Sunday, January 26, 2025

Random Notes from a Crank

I'm trying this concoction called oxymel. It's apparently a health that dates back to Ancient Greece, back to Hippocrates. 

At base, it is equals parts honey and equal parts apple cider vinegar. I got the recipe from this blog post I found on the InterWebs: "Herbal Oxymel Recipes & Benefits." I'm doing the one for cold and flu, so I some used dried thyme, rosemary, oregano, and ginger. 

We'll see whether if it's worth my time. At the very least it has polyphenols that create antioxidants. I wonder about the taste though. 

I'm leaving Facebook. I've already deleted my Instagram account, and I'm abandoning FB on Feb. 1. 

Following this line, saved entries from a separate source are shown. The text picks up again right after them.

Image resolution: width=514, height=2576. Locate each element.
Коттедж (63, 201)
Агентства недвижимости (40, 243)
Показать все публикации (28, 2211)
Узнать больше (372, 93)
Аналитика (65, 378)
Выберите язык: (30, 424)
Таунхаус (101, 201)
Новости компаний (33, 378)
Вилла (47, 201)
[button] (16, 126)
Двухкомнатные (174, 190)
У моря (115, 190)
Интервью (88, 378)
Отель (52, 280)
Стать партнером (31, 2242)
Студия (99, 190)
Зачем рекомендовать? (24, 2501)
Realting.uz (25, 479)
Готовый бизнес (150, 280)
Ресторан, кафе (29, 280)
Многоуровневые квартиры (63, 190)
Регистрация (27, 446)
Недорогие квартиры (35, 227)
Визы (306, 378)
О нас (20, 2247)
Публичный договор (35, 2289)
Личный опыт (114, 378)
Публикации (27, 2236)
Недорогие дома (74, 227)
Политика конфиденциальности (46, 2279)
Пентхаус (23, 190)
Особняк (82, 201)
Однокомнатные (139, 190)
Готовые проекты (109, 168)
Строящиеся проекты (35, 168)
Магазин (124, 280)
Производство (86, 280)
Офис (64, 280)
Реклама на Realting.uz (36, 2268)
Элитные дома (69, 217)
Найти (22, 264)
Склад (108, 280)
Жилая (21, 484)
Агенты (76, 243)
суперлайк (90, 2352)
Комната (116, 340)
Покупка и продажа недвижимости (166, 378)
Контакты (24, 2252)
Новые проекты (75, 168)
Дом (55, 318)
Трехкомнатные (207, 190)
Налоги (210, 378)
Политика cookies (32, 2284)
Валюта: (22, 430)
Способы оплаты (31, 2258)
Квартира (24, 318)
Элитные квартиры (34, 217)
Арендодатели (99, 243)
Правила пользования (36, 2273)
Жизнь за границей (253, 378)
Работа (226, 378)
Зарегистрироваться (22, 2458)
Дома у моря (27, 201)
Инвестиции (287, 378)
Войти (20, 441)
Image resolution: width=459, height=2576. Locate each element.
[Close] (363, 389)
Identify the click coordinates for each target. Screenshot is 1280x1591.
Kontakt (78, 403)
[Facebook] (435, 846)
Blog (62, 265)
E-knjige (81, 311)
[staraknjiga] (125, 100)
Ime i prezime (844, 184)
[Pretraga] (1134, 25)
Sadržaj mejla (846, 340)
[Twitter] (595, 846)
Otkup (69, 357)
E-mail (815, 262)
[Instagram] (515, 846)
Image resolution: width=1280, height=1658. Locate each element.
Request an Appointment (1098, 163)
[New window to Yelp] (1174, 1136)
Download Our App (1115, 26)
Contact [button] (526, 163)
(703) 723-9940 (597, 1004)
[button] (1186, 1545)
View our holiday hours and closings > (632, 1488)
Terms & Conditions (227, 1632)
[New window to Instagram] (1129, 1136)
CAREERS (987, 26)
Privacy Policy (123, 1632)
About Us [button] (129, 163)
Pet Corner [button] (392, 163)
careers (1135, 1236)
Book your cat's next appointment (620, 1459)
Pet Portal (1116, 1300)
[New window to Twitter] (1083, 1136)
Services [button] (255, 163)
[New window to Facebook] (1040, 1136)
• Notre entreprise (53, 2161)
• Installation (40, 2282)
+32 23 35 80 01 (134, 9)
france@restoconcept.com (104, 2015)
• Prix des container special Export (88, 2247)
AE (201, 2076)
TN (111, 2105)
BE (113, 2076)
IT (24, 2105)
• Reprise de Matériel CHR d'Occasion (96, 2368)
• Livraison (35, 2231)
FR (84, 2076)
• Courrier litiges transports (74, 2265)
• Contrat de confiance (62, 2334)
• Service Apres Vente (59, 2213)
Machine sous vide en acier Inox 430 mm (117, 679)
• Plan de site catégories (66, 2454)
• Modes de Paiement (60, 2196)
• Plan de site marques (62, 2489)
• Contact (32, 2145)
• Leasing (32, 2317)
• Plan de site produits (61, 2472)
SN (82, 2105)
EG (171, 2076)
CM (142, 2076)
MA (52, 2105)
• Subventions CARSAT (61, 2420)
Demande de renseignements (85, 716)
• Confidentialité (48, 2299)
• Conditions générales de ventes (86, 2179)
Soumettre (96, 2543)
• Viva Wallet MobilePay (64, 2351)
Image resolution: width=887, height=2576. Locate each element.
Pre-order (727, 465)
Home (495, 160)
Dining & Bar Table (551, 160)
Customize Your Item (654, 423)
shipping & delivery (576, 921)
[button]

I'm not sure if I'm going to delete my account or just not interact with people on FB with a dim hope that the platform will reform its ways. I may just delete it, and if I rejoin FB at some time, I'll befriend the good people who are my "friends" and not befriend the President Adolf supporters I have accumulated over the years. 

Regardless, I just cannot be on a platform that has given up fact-checking/moderation because Zuckerberg is genuflecting and licking President Adolf's asshole while that autocrat, the GOP, and his oligarchic cronies further game the system for the rich and the 1%, destroy the social safety net, foment lies and disinformation, deport hard-working people, deregulate all kinds of things that should be strictly regulated, stack agencies with pro-business  lackeys, pardon the Jan. 6 insurrectionists, and spread anti-science and anti-intellectual hokum while the poor, working class, and middle class lose out. 

Yet poor, working class, and middle class dipshits voted for President Adolf. 

I just have to remind myself that 54% of Americans read below a sixth-grade level. 

I can see why my daughter is looking at graduate schools in Europe. 

One of the books I'm reading right now is biography of Napoleon, Napoleon: A Life by Andrew Roberts. I have some gaps in knowledge of European history, so it's an interesting read for me. The author's premise is that Napoleon is misunderstood for a number of reasons, one of which is because of British propaganda and Hitler being compared to Napoleon by Churchill during WWII. 

Napoleon was a brilliant military mind, and as I have found out, he was an intellectual. Here's a quotation from him that struck me as quite wonderful: "The true conquests, the only ones that cause no regret, are those made over ignorance." 

The world would be a much better place if people followed that statement.